Document Type: Original Paper

Authors

1 PhD Student in Biomaterials, Amirkabir University of Technology, Tehran, Iran.

2 Associated Professor, Faculty of Biomedical Engineering, Amirkabir University of Technology, Tehran, Iran.

3 M.Sc in Bioelectric Engineering, Islamic Azad University, Tehran, Iran.

4 Assistant Professor, Tehran Heart Center, Tehran University of Medical Sciences, Tehran, Iran

5 M.Sc in Biomechanics Engineering, Amirkabir University of Technology, Tehran, Iran.

6 Assistant Professor, Biomedical Engineering Dept., Amirkabir University of Technology, Tehran, Iran.

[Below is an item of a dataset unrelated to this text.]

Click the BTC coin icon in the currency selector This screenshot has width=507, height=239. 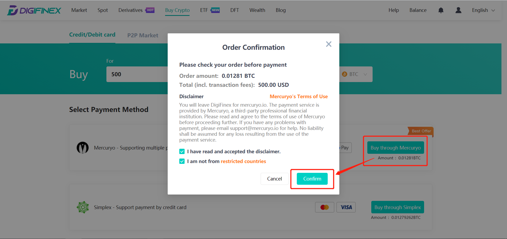tap(345, 74)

7 Assistant Professor, Pathology Dept., Iran University of Medical Sciences, Tehran, Iran

Abstract

Introduction: Laser tissue soldering using albumin and indocyanine green dye (ICG) is an effective technique utilized in various surgical procedures. The purpose of this study was to perform laser soldering of rat skin under a feedback control system and compare the results with those obtained using standard sutures.
Material and Methods: Skin incisions were made over eight rats’ dorsa, which were subsequently closed using different wound closure interventions in two groups: (a) using a temperature controlled infrared detector or (b) by suture. Tensile strengths were measured at 2, 5, 7 and 10 days post-incision. Histological examination was performed at the time of sacrifice.
Results: Tensile strength results showed that during the initial days following the incisions, the tensile strengths of the sutured samples were greater than the laser samples. However, 10 days after the incisions, the tensile strengths of the laser soldered incisions were higher than the sutured cuts. Histopathological examination showed a preferred wound healing response in the soldered skin compared with the control samples. The healing indices of the laser soldered repairs (426) were significantly better than the control samples (340.5).
Conclusion: Tissue feedback control of temperature and optical changes in laser soldering of skin leads to a higher tensile strength and better histological results and hence this method may be considered as an alternative to standard suturing.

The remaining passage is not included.